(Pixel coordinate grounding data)
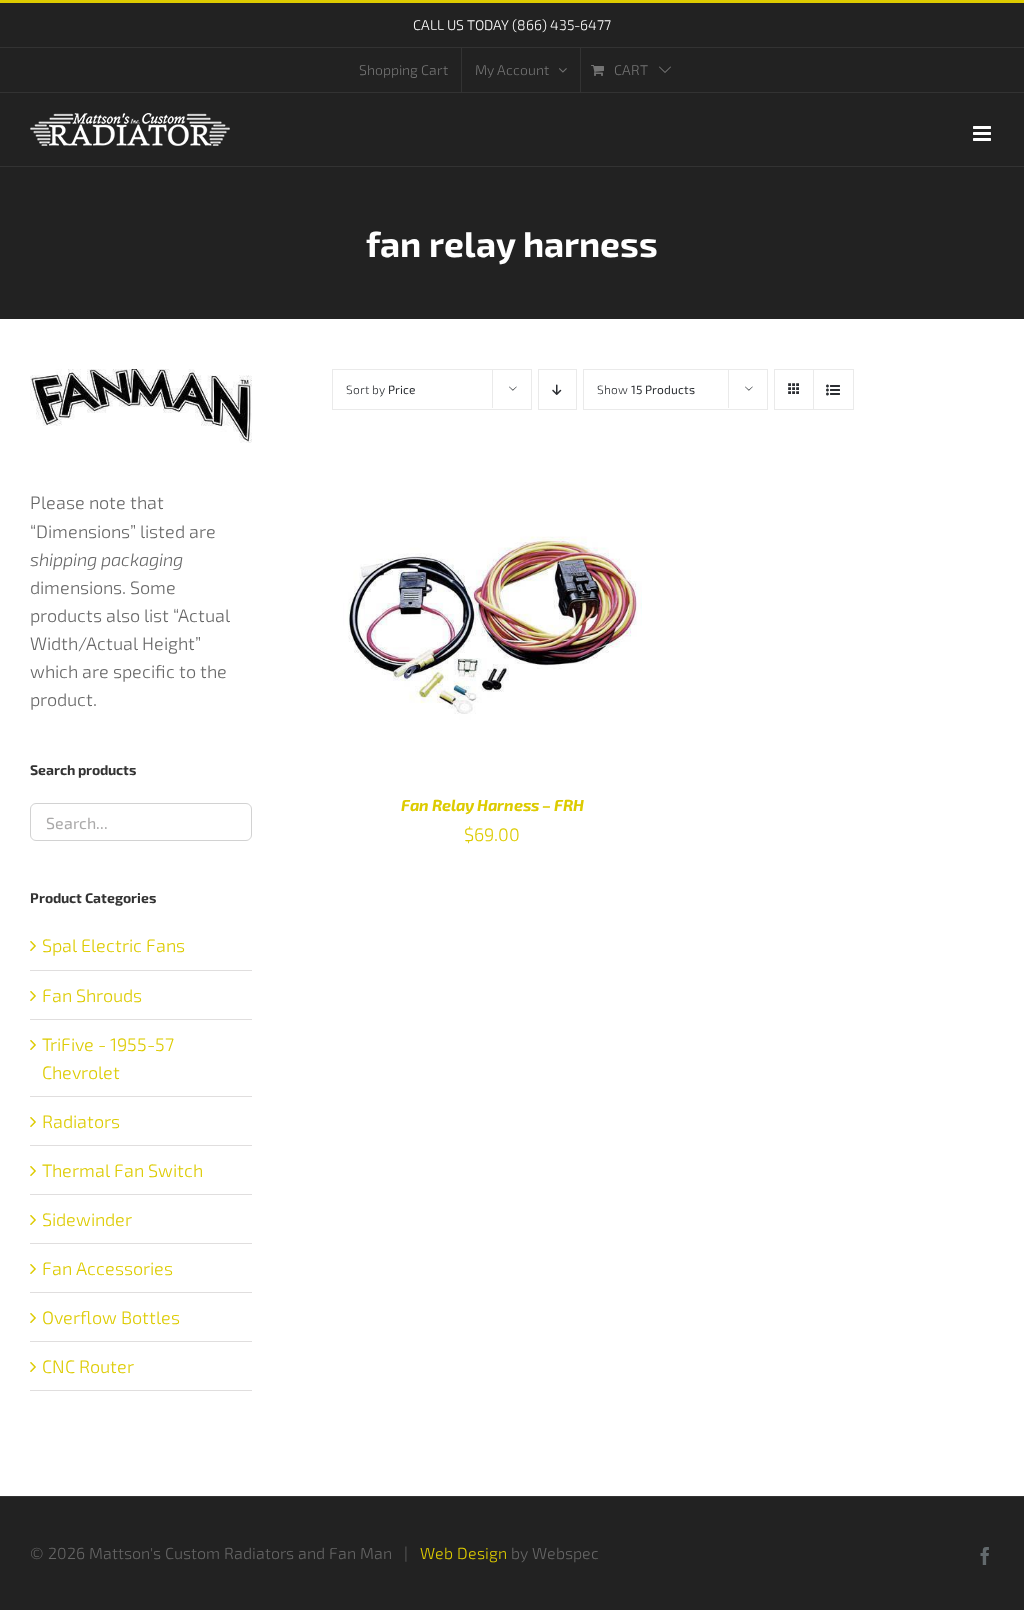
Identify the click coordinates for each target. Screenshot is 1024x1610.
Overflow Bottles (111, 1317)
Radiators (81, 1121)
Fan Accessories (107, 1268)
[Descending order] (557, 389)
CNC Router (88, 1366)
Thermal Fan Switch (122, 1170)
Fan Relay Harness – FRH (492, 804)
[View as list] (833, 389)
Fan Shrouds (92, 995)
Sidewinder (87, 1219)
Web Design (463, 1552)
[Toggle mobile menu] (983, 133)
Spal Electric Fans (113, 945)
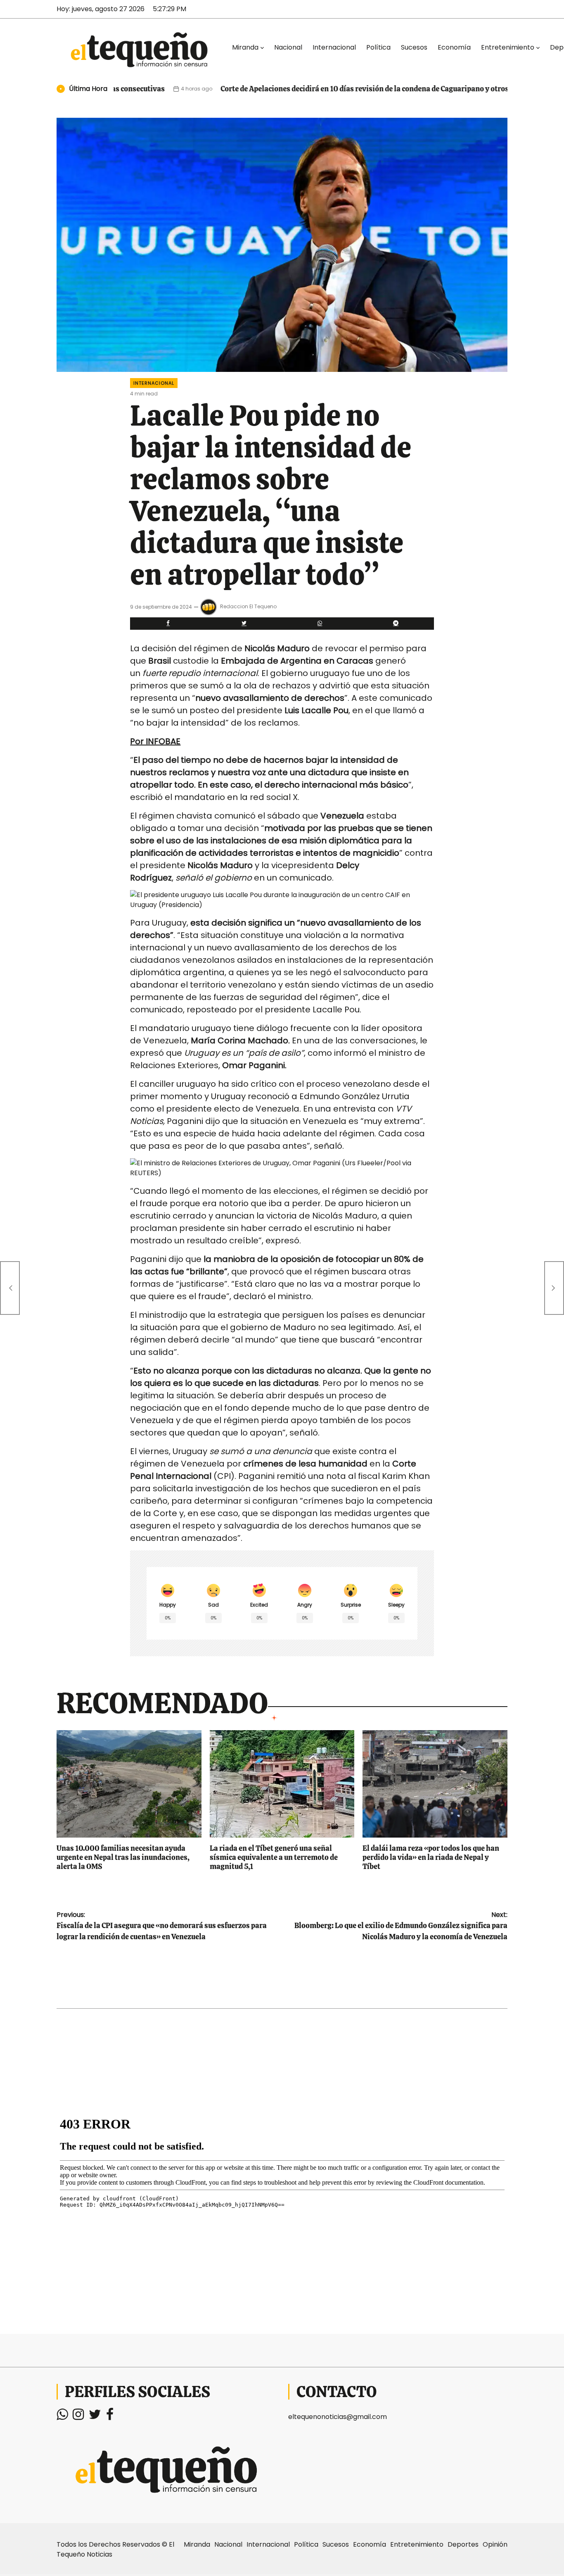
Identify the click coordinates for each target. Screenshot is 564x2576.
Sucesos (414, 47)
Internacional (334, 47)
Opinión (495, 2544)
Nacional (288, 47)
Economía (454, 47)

==

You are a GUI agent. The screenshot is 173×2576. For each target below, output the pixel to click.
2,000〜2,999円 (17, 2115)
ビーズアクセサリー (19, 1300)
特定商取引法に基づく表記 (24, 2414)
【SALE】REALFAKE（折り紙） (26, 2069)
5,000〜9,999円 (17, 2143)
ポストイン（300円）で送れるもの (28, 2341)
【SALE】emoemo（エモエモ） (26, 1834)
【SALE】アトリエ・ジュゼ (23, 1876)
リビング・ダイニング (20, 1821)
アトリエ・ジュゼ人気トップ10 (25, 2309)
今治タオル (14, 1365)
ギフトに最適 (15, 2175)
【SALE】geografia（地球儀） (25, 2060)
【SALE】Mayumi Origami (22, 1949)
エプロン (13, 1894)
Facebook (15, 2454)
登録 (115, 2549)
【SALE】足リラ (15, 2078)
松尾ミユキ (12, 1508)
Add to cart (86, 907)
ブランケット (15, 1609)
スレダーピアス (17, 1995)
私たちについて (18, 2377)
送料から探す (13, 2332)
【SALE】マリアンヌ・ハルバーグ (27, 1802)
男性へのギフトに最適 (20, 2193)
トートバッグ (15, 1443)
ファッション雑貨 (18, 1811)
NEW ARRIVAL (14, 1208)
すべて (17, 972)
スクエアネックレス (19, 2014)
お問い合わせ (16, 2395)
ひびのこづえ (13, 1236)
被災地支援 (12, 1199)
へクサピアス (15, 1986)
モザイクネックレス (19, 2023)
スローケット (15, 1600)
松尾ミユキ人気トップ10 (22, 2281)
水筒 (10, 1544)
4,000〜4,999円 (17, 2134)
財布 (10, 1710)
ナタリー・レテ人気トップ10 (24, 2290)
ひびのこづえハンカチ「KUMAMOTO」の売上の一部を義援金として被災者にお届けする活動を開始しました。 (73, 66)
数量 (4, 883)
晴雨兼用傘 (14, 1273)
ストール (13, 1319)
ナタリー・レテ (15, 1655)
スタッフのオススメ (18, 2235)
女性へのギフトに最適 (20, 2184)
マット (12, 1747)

### REQUIREMENT
Each line in the records that carries "SALE" must be copied out.

### ANSWER SPACE
【SALE】REALFAKE（折り紙） (26, 2069)
【SALE】emoemo（エモエモ） (26, 1834)
【SALE】アトリエ・ジュゼ (23, 1876)
【SALE】geografia（地球儀） (25, 2060)
【SALE】Mayumi Origami (22, 1949)
【SALE】足リラ (15, 2078)
【SALE】マリアンヌ・ハルバーグ (27, 1802)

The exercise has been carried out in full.